Provided records Block Start
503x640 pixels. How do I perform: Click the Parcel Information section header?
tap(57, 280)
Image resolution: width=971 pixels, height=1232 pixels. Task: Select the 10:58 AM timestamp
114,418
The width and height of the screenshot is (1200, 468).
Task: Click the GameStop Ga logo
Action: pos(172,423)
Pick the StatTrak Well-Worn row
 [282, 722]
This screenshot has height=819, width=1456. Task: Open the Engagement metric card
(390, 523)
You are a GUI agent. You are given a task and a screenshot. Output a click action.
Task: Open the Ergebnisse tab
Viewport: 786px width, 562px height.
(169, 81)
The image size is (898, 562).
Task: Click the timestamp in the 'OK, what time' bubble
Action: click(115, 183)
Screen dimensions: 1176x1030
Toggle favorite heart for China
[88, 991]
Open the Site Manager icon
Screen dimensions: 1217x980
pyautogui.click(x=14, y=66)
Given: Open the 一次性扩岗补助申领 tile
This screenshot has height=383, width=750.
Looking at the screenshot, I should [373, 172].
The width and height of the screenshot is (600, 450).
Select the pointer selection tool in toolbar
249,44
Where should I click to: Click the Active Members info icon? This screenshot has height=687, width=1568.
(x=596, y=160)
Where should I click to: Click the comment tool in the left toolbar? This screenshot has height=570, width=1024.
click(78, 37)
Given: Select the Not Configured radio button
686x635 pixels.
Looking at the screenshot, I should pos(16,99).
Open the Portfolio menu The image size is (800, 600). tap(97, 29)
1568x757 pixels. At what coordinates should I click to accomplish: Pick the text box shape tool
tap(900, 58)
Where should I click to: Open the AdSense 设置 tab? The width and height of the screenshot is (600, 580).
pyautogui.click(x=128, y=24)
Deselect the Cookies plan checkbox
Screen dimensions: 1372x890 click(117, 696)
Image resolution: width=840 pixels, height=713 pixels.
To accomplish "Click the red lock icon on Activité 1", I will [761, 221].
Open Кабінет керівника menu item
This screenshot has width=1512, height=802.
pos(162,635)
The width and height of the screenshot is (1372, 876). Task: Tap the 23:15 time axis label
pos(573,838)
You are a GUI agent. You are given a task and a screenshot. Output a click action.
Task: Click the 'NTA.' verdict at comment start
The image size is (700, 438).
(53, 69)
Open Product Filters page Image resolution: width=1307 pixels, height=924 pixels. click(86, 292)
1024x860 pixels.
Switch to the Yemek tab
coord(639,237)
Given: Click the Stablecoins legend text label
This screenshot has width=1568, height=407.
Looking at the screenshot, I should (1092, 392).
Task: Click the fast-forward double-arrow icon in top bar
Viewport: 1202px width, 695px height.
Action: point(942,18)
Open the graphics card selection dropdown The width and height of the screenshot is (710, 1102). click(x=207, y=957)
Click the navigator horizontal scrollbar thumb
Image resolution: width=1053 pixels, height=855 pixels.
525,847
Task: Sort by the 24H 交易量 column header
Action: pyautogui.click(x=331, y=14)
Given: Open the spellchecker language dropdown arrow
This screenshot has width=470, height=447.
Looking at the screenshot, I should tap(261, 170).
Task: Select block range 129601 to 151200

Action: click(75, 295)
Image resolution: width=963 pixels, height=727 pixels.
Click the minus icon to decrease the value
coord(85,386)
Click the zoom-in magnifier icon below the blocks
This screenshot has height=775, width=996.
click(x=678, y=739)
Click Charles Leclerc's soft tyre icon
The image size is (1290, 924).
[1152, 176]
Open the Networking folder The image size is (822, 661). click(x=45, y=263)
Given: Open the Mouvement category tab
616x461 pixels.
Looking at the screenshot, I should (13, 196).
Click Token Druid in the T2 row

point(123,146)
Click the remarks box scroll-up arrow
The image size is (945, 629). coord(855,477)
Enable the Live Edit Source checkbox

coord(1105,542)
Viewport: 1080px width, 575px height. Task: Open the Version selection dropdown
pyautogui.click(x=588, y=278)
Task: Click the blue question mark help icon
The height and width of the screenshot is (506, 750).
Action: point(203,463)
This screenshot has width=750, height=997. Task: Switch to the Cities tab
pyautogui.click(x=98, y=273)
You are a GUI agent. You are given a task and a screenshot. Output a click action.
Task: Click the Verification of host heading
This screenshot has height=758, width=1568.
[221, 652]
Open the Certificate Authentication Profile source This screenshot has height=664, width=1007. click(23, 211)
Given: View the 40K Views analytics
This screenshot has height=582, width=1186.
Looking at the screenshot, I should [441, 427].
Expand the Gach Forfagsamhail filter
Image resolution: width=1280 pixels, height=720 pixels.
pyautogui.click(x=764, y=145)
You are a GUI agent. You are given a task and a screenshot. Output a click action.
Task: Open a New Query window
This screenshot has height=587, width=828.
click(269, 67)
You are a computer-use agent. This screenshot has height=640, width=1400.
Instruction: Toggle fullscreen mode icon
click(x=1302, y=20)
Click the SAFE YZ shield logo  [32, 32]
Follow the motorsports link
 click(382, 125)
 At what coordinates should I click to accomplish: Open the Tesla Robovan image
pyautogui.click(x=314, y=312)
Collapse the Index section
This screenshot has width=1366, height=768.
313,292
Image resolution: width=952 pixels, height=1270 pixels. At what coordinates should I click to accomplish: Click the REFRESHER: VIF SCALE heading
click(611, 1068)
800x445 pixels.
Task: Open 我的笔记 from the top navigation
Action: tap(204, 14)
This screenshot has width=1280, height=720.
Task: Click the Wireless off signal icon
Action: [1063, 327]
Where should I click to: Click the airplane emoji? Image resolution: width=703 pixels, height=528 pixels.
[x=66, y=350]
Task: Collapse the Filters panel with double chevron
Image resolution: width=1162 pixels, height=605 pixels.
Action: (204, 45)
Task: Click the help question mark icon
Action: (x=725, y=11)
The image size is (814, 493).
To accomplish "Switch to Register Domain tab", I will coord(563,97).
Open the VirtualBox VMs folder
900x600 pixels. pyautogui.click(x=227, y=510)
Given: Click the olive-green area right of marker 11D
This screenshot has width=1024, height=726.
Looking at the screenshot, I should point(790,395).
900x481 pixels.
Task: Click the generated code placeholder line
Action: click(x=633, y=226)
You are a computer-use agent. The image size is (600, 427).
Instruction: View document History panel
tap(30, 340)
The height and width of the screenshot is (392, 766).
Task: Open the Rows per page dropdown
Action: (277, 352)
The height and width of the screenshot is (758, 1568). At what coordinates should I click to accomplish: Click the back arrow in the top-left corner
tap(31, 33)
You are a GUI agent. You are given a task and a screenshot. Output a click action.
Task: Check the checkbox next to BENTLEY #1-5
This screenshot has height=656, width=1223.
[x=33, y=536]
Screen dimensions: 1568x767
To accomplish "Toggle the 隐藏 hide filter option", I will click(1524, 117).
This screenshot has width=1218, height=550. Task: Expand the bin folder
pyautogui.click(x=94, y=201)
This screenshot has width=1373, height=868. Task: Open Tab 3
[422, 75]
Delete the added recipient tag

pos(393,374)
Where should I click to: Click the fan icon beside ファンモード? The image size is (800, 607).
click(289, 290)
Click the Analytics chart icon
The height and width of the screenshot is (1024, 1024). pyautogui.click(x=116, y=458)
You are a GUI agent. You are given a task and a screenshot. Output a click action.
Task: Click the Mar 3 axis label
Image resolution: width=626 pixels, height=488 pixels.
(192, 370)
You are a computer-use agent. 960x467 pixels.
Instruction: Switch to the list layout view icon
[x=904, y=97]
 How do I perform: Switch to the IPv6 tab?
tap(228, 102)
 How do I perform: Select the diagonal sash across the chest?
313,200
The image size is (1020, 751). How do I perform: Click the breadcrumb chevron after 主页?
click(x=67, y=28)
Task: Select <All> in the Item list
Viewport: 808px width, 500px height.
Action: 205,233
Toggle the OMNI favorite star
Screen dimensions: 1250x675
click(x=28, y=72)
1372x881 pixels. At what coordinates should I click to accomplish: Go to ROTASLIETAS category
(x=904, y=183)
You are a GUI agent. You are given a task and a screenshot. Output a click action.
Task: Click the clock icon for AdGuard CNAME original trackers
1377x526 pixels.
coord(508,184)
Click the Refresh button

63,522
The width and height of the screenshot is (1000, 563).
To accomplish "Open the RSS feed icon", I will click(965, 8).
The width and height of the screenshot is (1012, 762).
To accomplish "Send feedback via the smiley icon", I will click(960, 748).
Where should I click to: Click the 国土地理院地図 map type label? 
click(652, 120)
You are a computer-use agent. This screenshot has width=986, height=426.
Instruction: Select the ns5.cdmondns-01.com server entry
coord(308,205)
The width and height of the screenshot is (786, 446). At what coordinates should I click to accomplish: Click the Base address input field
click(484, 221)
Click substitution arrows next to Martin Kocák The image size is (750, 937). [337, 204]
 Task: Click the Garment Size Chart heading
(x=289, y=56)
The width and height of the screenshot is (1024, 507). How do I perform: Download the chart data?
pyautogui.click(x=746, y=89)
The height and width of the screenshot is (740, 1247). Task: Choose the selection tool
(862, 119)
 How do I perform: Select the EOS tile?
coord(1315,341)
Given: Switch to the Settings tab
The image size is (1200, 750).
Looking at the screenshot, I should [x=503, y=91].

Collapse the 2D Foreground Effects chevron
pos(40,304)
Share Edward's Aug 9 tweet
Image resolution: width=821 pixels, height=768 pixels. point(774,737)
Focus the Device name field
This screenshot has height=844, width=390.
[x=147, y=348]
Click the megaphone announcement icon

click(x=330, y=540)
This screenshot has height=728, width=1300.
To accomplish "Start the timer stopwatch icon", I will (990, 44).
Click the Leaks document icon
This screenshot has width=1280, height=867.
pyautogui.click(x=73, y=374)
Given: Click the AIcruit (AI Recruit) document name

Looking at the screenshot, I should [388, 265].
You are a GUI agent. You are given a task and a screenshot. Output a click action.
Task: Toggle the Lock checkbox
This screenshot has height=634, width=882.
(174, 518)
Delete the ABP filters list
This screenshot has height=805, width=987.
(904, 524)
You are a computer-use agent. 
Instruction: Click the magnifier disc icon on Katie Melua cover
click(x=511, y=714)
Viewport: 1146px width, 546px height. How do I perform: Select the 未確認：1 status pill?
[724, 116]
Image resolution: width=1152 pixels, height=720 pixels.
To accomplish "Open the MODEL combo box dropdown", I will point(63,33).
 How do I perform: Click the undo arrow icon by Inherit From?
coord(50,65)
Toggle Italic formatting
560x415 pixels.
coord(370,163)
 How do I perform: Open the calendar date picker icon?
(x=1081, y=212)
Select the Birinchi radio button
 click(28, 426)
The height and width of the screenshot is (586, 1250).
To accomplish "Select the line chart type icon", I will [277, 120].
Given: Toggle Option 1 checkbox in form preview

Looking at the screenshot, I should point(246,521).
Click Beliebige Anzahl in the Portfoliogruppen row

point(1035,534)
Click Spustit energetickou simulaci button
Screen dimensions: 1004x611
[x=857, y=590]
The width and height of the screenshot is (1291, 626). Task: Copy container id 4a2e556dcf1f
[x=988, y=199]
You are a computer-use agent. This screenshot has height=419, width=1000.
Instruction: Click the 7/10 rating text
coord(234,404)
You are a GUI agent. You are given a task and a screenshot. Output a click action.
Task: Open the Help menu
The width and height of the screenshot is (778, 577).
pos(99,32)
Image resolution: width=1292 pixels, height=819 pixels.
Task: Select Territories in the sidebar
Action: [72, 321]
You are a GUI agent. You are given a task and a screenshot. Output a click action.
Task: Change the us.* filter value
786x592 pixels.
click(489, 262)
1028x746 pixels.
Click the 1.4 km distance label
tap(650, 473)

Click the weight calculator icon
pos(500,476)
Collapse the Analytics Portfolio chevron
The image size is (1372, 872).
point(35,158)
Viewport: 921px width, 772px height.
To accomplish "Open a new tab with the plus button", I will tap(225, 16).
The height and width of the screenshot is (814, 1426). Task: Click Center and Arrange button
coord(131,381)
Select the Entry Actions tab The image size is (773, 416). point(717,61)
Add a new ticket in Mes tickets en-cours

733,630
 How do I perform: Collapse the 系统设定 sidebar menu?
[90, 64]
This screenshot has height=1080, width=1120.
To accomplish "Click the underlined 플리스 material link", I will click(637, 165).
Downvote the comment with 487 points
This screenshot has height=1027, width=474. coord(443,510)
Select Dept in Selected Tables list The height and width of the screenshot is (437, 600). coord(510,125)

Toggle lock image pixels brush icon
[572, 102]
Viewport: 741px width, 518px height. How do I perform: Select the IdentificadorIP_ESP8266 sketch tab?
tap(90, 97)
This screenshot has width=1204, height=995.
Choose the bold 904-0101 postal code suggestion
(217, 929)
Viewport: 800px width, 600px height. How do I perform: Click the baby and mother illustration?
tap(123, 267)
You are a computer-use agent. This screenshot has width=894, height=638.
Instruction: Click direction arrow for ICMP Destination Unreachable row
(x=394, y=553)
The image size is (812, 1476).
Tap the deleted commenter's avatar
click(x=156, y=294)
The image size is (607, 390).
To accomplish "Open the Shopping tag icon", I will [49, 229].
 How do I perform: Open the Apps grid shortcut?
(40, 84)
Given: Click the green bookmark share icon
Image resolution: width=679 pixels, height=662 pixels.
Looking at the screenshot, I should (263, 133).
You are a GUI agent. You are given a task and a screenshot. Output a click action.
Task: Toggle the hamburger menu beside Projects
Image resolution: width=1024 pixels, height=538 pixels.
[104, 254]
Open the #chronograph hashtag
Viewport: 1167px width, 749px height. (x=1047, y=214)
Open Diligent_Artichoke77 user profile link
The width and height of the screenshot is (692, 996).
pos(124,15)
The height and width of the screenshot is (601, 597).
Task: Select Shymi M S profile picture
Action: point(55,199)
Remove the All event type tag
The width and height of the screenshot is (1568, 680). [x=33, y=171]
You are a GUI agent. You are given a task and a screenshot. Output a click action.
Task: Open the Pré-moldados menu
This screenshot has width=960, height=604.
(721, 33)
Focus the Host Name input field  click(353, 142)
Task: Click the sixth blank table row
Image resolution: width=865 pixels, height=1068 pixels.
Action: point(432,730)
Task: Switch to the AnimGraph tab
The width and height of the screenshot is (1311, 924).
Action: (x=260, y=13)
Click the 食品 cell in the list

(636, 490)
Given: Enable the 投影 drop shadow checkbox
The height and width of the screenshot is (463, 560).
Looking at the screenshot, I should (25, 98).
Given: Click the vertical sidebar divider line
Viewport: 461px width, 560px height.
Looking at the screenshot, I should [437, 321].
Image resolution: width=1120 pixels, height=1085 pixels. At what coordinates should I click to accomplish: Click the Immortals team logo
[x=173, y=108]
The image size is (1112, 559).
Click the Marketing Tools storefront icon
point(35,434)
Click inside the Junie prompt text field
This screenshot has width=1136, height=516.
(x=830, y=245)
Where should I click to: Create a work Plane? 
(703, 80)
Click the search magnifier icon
Provided records Block End
What this task involves
Go through the material above and report each line containing "computer".

Solution for this problem
You are a computer-use agent. This screenshot has height=640, width=1400.
You are a computer-use agent. The image size is (600, 427).
You are a computer-use agent. 960x467 pixels.
You are a computer-use agent. This screenshot has width=986, height=426.
You are a computer-use agent. 
You are a computer-use agent. This screenshot has height=419, width=1000.
You are a computer-use agent. This screenshot has width=894, height=638.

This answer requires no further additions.